■ What to produce
Continue the chapter on conventions in statistical writing, picking up after its last sentence.

■ Extract provided
-- Opening Marker --
24  Genre Conventions

Statisticians spend a lot of time writing about their analyses and results so that bosses, clients, coworkers, or students can read and understand their work. For many statisticians, being able to clearly write and explain their work is just as important as being able to do the work. But every genre of writing—statistical report, romance novel, reddit post, history exam essay, literary criticism, or news article—has its own conventions and styles. You may be a good writer for another genre, but statistical writing is different, and you shouldn’t write a statistical report like you’d write an essay for your high school English class.

In this chapter we will review some of the basic features of common styles in statistical writing. This is not a writing course, though (and you should consider taking a writing course!). For a more comprehensive reference, consider Nolan and Stoudt (2021).

24.1 IMRaD structure

IMRaD is a common organization for statistical reports (and research reports in other fields). IMRaD stands for Introduction, Methods, Results, and Discussion, plus perhaps an abstract or executive summary. It became a common style for scientific papers in the 1940s, and by 1980, almost every medical journal article followed the format (Sollaci and Pereira 2004). By now, many articles using data to answer scientific questions, in many fields, follow the IMRaD format either exactly or with slight modifications.

Popularity is not, in itself, a reason to follow the format. But it has two great advantages:

  • As you learn how to write, having a defined format will make it easier for you to organize your ideas in a way that is coherent and logical.
  • Following a common format means your readers will know what to expect in each section and will know where to look to find things.

Let’s examine each section in turn.

24.1.1 The abstract and executive summary

In writing for academic audiences, the convention is for articles to begin with a short abstract that summarizes the paper and its conclusions. To understand what should go in an abstract, it may be helpful to consider how they were used for much of the 1900s. Before scientific papers could easily be downloaded from the Internet, when finding a paper you are interested in required calling libraries and requesting a photocopy be mailed to you, there were abstracting services. These compiled the abstracts of papers published in a particular field and mailed them to subscribers periodically. Subscribers could read through the abstracts, find papers of interest to them, and then go about finding or requesting a copy of the full article.

Abstracts, then, are meant to stand alone. They summarize what the article is about and what conclusions it reaches so the reader can decide if the paper is relevant to them. The abstract should not contain acronyms only defined later in the report, mathematical formulas, figures, or tables, and it should be limited to a few paragraphs at most. Many academic journals limit abstracts to 250 or 500 words. Because abstracts are often the first thing a reader will see—and will determine whether they bother to read the rest of your work—it is important to ensure they are clear and interesting.

For example, here is an abstract from the journal Psychological Science, reporting on experiments studying an important topic:

The current work estimated the relative importance of joke and audience characteristics for the occurrence of amusement. Much psychological research has focused on stimulus characteristics when searching for sources of funniness. Some researchers have instead highlighted the importance of perceiver characteristics, such as dispositional cheerfulness. Across five preregistered studies (Ns = 118–54,905) with varied stimuli and perceiver samples (website visitors, students, Mechanical Turk and Prolific users), variance-decomposition analyses found that perceiver characteristics account for more variance in funniness ratings than stimulus characteristics. Thus, psychological theories focusing on between-persons differences have a relatively high potential for explaining and predicting humor appreciation (here, funniness ratings). Crucially, perceiver-by-stimulus interactions explained the largest amount of variance, highlighting the importance of fit between joke and audience characteristics when predicting amusement. Implications for humor-appreciation theories and applications are discussed. (Rosenbusch, Evans, and Zeelenberg 2022)
-- Closing Marker --
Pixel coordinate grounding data
-- Opening Marker --
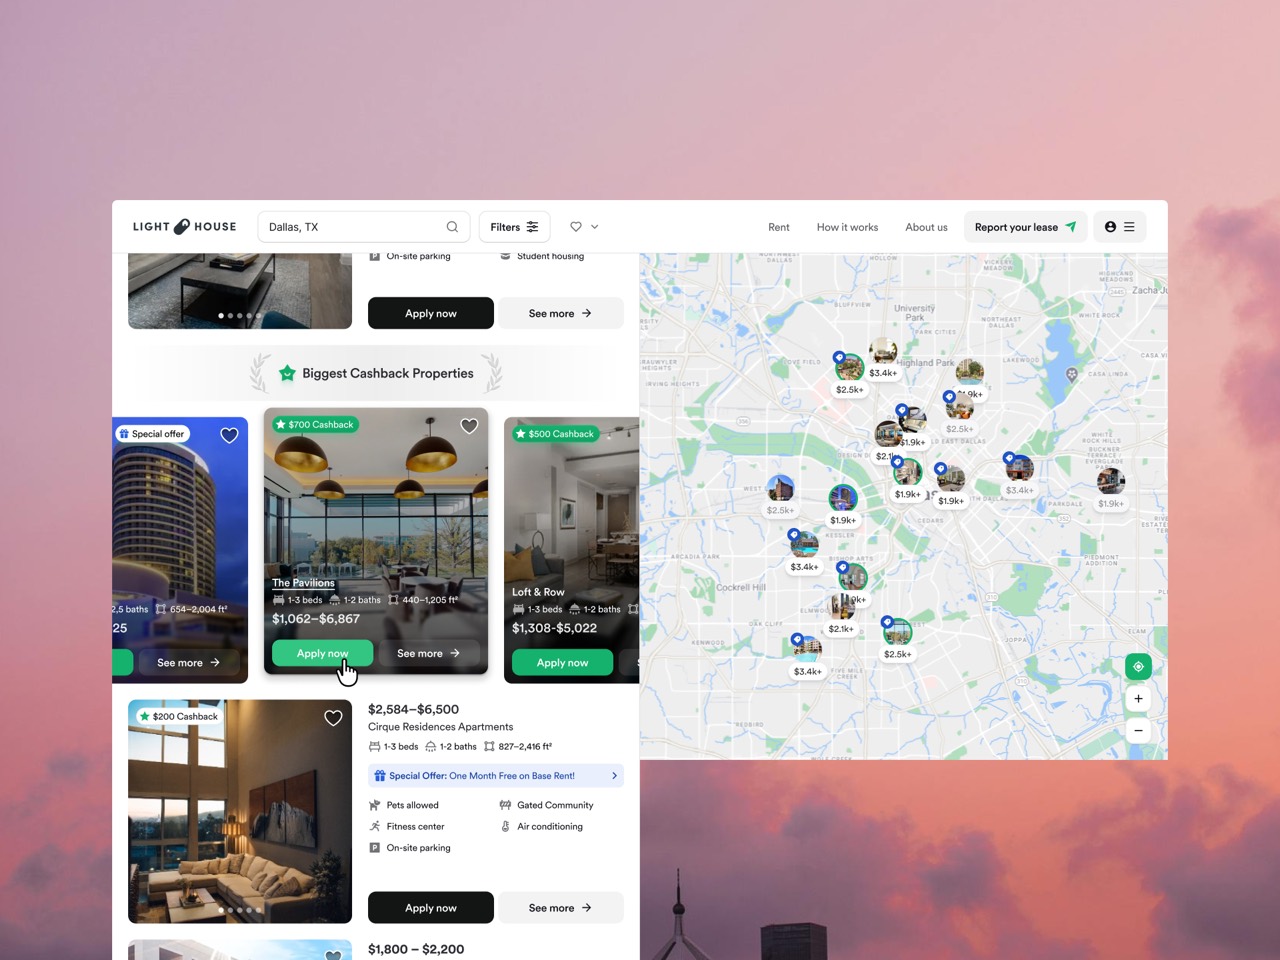This screenshot has width=1280, height=960.
Task: Click the paper-plane icon on Report your lease
Action: [1069, 226]
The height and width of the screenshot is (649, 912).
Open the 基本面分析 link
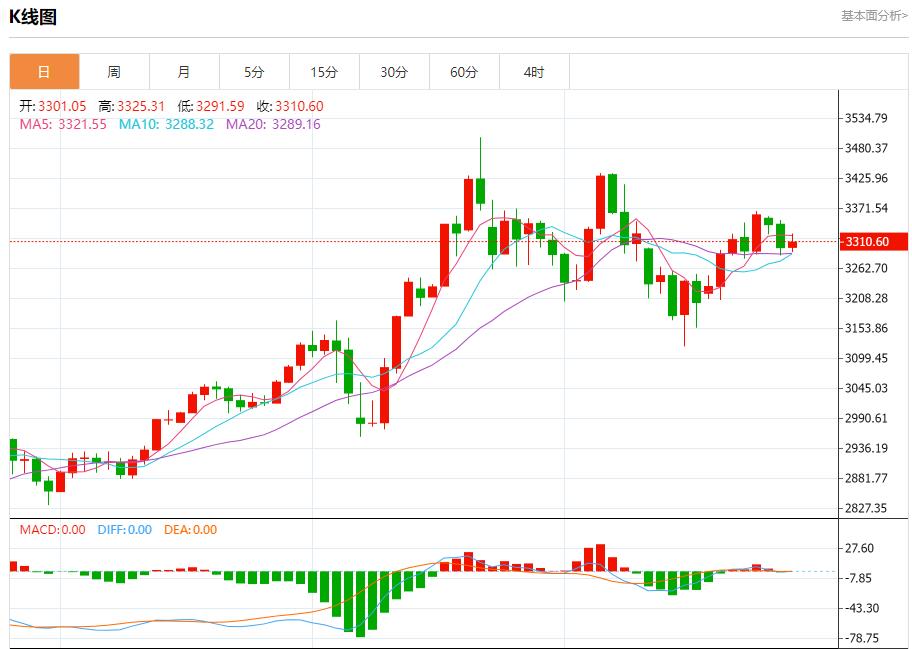coord(873,15)
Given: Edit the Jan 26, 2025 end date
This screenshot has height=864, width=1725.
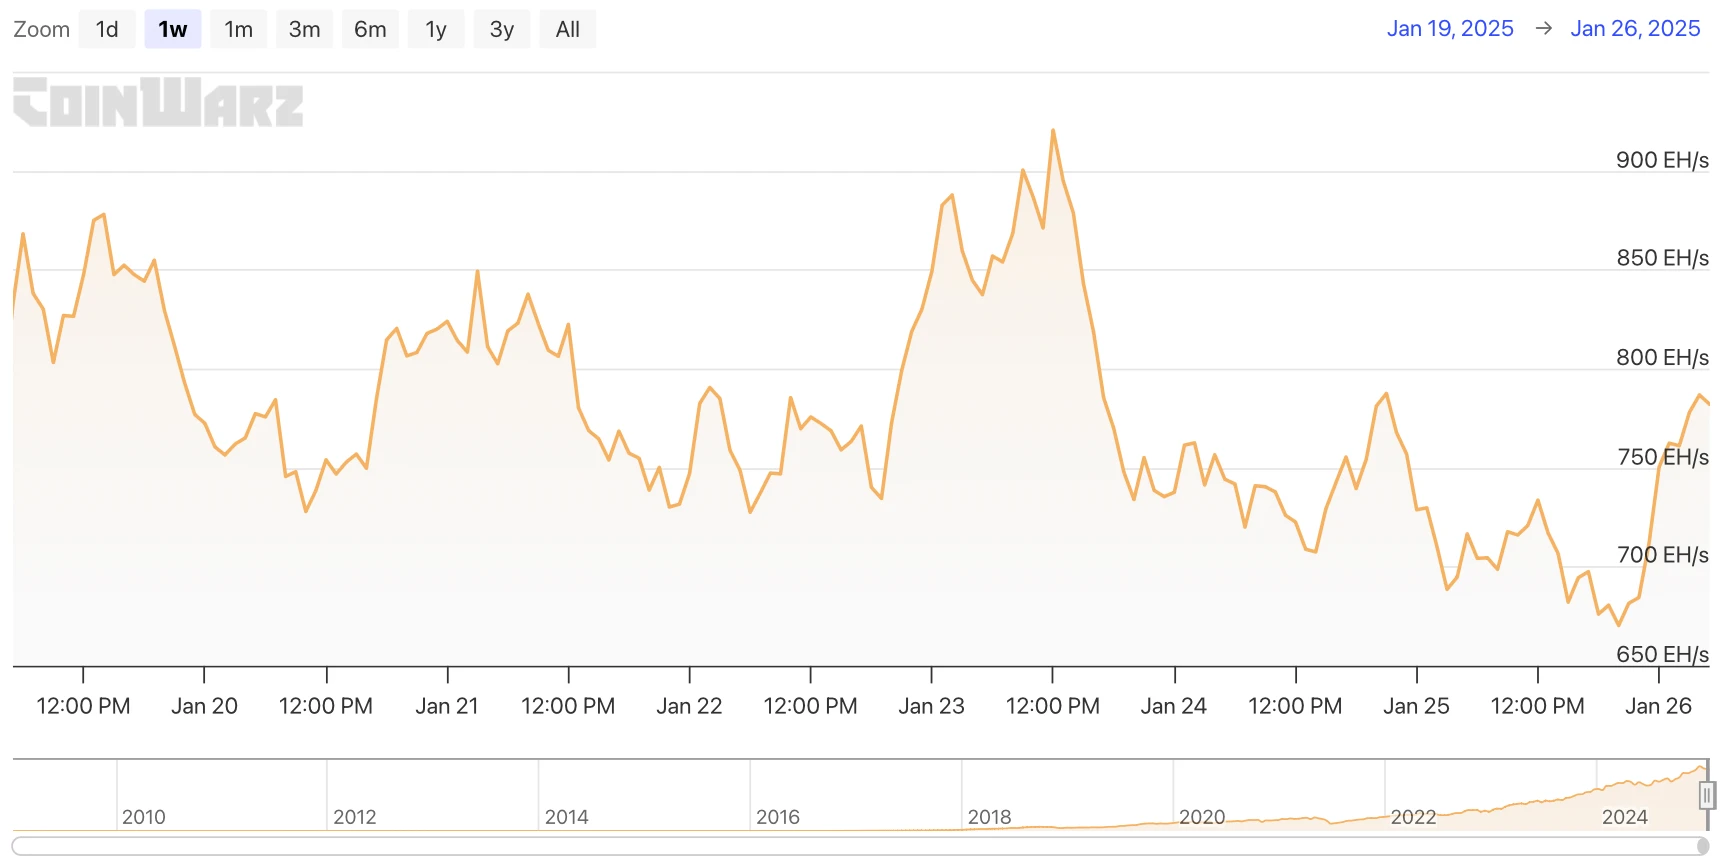Looking at the screenshot, I should [1634, 28].
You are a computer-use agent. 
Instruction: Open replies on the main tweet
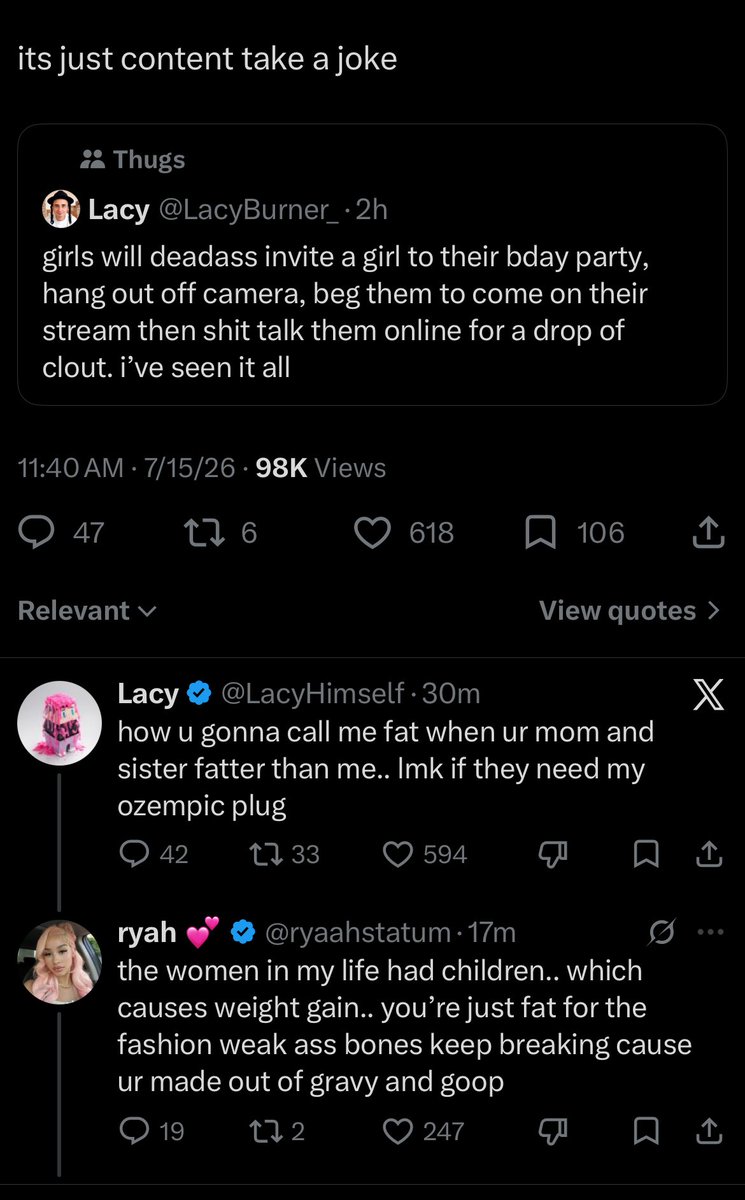coord(62,533)
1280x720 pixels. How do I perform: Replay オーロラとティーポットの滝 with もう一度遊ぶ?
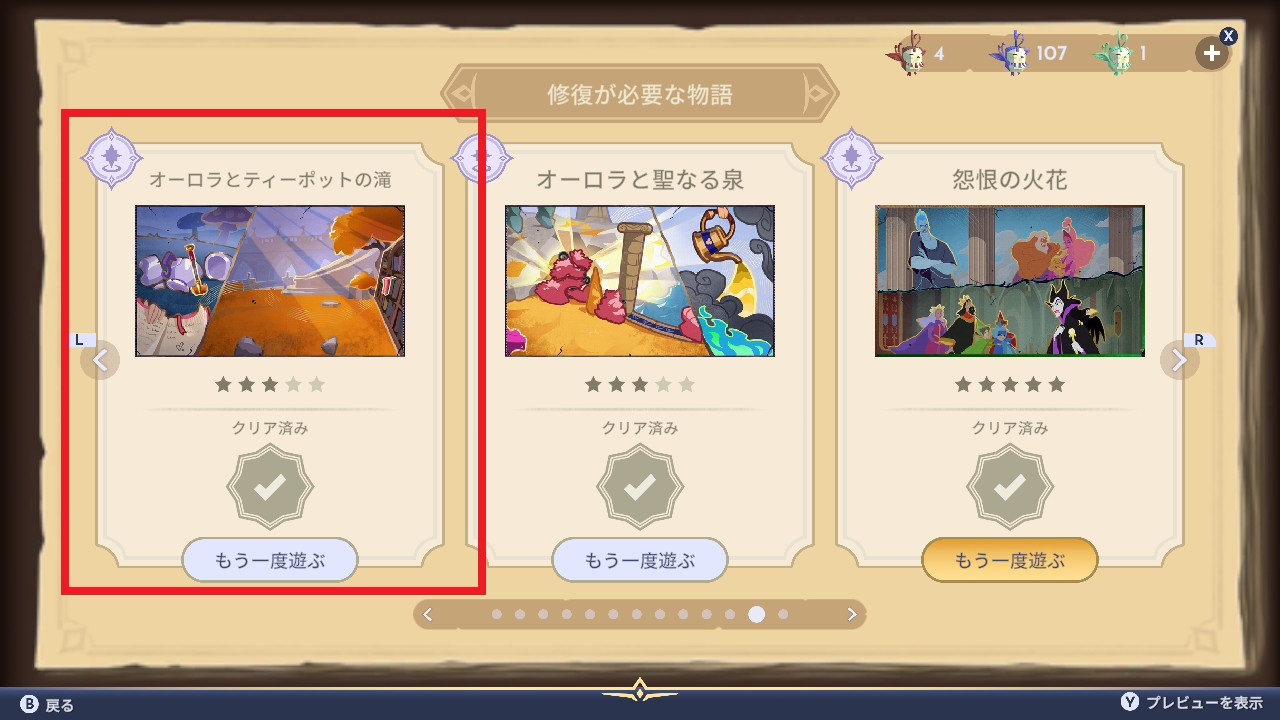270,560
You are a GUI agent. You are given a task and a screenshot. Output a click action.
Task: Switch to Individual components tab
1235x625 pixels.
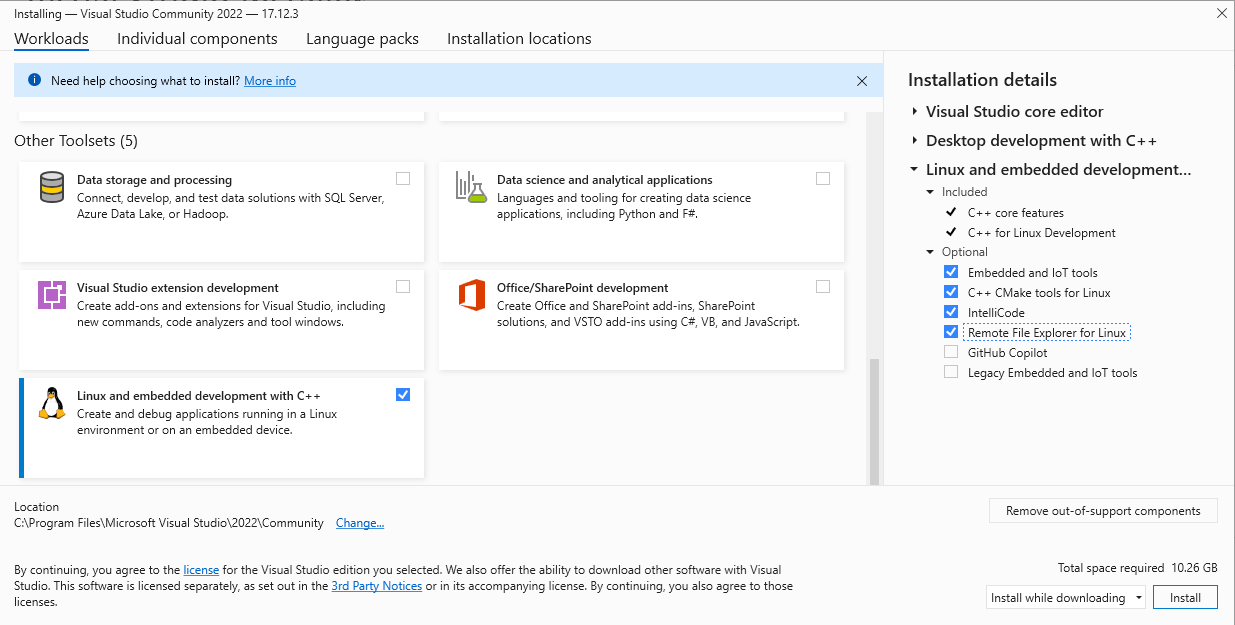click(x=197, y=39)

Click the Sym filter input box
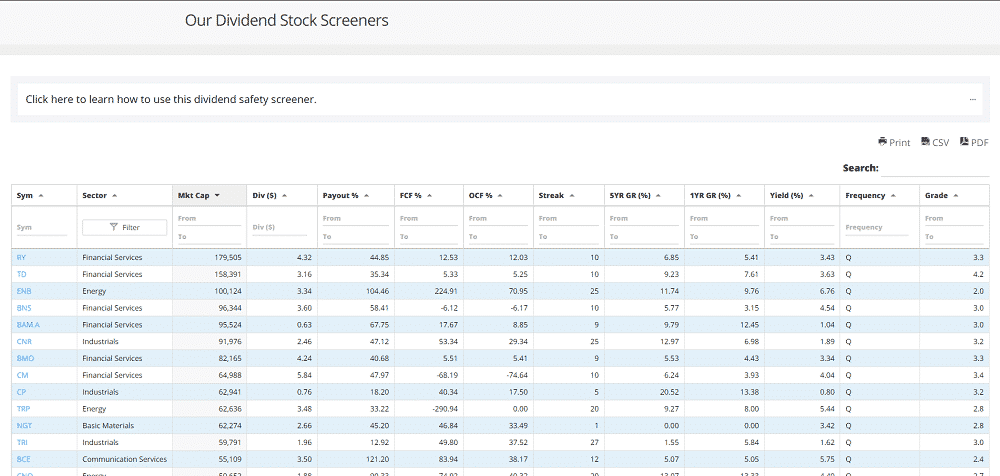click(x=41, y=228)
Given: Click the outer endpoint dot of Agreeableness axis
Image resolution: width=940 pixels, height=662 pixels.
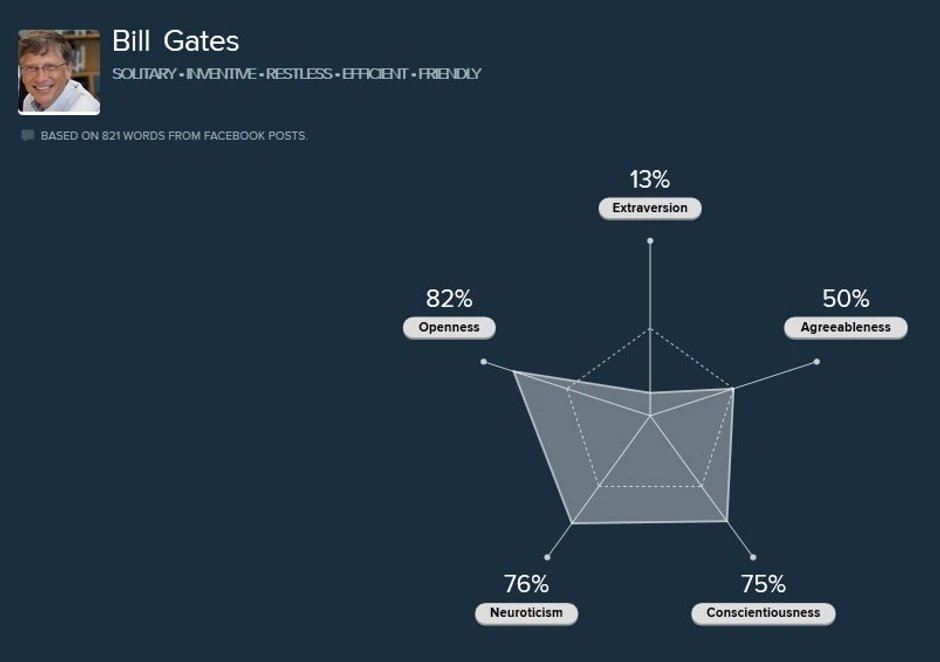Looking at the screenshot, I should (x=817, y=361).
-- Closing Marker --
■ Output
Notice how this abstract sets up the problem to be solved, its context in relation to previous psychological research, the studies that were conducted, a summary of the results, and how those results help resolve the problem. This is exactly what other researchers in the field would want to know, concisely described in just one paragraph. Without any of those individual components, the abstract would be much less useful to those readers.

Some journals require structured abstracts, which are abstracts broken into individual subsections mandated by the journal, each containing only a sentence or two. These force the authors to be more explicit in the abstract about their goals and methods, and can be useful for readers. Here is an example from BMJ:

Objectives To determine whether parachutes are effective in preventing major trauma related to gravitational challenge.

Design Systematic review of randomised controlled trials.

Data sources Medline, Web of Science, Embase, and the Cochrane Library databases; appropriate internet sites and citation lists.

Study selection Studies showing the effects of using a parachute during free fall.

Main outcome measure Death or major trauma, defined as an injury severity score > 15.

Results We were unable to identify any randomised controlled trials of parachute intervention.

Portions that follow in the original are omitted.